Consumed by obsession, consumed so much by your new cause that you will fight to the very ends of the earth for it. Consumed so much that we forget how to connect with those around us. Consumed so much that we forget how to even interact with each other.
What I am saying here is that by becoming too consumed by self help, you can cut yourself off from being to able to connect with others. And if you can't connect with others, why are you even working on yourself if not to be a great contributor to community in some way.
There is a balance here that I speak of and it doesn't involve self help on it's own, it involves a balance of helping one's self as well as being part of something bigger than self.
We are meant to connect with each other. We have travelled and lived for thousands of years together, and were raised by villages as a whole in many cultures. We draw energy from each other. Even an introvert can be part of, by simply being in the same room.

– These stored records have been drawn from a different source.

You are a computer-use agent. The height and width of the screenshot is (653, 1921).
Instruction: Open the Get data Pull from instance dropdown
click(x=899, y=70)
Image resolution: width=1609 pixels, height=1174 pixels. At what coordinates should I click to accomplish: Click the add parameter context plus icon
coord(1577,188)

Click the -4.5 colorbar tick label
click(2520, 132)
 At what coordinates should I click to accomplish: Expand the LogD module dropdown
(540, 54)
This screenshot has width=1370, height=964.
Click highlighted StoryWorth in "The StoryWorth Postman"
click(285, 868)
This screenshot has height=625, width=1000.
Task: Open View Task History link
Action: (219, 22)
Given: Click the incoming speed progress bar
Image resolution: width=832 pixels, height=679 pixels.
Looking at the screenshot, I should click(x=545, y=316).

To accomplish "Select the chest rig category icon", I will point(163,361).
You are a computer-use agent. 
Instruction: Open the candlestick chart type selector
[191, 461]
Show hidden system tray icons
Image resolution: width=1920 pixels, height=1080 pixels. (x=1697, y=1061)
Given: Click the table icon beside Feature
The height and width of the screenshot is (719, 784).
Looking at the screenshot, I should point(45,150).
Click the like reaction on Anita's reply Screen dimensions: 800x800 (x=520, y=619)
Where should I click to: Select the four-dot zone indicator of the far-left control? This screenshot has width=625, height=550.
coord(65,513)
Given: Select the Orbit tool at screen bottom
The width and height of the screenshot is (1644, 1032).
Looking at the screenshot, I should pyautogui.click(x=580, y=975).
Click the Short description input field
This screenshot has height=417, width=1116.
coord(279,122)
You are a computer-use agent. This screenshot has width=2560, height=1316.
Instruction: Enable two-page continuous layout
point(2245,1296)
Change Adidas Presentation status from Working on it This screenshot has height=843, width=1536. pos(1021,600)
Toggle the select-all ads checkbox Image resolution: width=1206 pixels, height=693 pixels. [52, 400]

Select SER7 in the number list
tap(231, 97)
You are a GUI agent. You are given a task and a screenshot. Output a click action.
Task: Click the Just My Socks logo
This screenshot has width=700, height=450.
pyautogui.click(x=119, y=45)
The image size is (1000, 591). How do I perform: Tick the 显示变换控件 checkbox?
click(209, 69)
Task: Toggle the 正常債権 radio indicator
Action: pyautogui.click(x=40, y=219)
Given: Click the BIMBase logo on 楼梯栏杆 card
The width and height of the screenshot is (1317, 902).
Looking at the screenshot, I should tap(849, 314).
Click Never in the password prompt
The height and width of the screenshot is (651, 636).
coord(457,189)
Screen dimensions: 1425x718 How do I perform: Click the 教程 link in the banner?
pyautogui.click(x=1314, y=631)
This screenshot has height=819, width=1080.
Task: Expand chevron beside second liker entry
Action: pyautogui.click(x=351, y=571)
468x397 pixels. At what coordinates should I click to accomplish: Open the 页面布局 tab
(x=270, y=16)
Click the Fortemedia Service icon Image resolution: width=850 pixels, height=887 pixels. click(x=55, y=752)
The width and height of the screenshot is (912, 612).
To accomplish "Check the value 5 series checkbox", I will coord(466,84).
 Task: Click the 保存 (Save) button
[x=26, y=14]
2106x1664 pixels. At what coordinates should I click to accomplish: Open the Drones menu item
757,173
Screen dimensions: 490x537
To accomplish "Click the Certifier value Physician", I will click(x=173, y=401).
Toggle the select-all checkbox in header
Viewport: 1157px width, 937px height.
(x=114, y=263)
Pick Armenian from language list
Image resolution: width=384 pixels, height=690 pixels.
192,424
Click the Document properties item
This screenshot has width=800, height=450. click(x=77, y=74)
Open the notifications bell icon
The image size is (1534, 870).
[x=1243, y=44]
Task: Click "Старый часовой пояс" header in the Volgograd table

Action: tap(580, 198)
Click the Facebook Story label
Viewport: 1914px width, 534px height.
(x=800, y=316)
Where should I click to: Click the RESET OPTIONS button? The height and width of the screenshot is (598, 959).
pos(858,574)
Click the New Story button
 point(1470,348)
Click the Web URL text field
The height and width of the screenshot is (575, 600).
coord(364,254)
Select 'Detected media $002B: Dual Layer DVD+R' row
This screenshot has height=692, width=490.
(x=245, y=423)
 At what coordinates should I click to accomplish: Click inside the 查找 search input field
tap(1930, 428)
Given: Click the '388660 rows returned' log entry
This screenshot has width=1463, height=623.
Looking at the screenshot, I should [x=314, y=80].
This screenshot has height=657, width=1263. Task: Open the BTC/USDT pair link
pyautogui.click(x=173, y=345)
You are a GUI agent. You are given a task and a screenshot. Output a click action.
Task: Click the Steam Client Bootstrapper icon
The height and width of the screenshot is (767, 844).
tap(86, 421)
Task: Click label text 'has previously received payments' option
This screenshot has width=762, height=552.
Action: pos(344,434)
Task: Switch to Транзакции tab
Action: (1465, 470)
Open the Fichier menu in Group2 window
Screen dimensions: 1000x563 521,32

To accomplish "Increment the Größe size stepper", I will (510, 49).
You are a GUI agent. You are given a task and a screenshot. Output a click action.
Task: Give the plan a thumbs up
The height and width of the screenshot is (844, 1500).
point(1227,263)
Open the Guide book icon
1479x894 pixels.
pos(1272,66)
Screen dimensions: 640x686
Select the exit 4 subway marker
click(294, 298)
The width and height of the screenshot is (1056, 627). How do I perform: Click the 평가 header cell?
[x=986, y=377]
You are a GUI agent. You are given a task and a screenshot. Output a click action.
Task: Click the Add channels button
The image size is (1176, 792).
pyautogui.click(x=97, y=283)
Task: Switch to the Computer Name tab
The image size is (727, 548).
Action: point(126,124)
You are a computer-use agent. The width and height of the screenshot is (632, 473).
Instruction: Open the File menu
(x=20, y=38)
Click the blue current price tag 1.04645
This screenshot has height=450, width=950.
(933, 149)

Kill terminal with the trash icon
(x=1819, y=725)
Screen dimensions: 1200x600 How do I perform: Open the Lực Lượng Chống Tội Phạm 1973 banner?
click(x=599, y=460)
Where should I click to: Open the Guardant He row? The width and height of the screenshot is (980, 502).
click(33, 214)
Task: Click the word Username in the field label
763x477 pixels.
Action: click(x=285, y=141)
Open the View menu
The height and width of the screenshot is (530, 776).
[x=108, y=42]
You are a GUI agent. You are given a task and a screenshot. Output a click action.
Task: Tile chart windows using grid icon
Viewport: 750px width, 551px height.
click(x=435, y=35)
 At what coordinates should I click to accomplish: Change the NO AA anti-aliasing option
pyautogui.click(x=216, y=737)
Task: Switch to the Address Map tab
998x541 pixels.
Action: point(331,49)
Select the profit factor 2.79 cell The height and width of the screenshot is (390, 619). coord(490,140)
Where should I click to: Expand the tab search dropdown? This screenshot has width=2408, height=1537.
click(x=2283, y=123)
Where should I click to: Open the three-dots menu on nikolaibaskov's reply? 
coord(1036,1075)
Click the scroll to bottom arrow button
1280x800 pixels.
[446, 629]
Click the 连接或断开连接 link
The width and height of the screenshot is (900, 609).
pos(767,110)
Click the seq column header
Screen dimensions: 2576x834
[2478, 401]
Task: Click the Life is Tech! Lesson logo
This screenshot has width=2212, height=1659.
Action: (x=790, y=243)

Whether they choose to read quietly in the corner or not.
I will write in the future on the effects of people not being to connect with others, community and the mental health consequences that come with.
There is a line that I draw between both self and community and I aim to try and walk between being part of both, as well as being good to both. I have often leaned towards one side or the other, (mostly self), but none of us are perfect at this. Just better than others in our own way.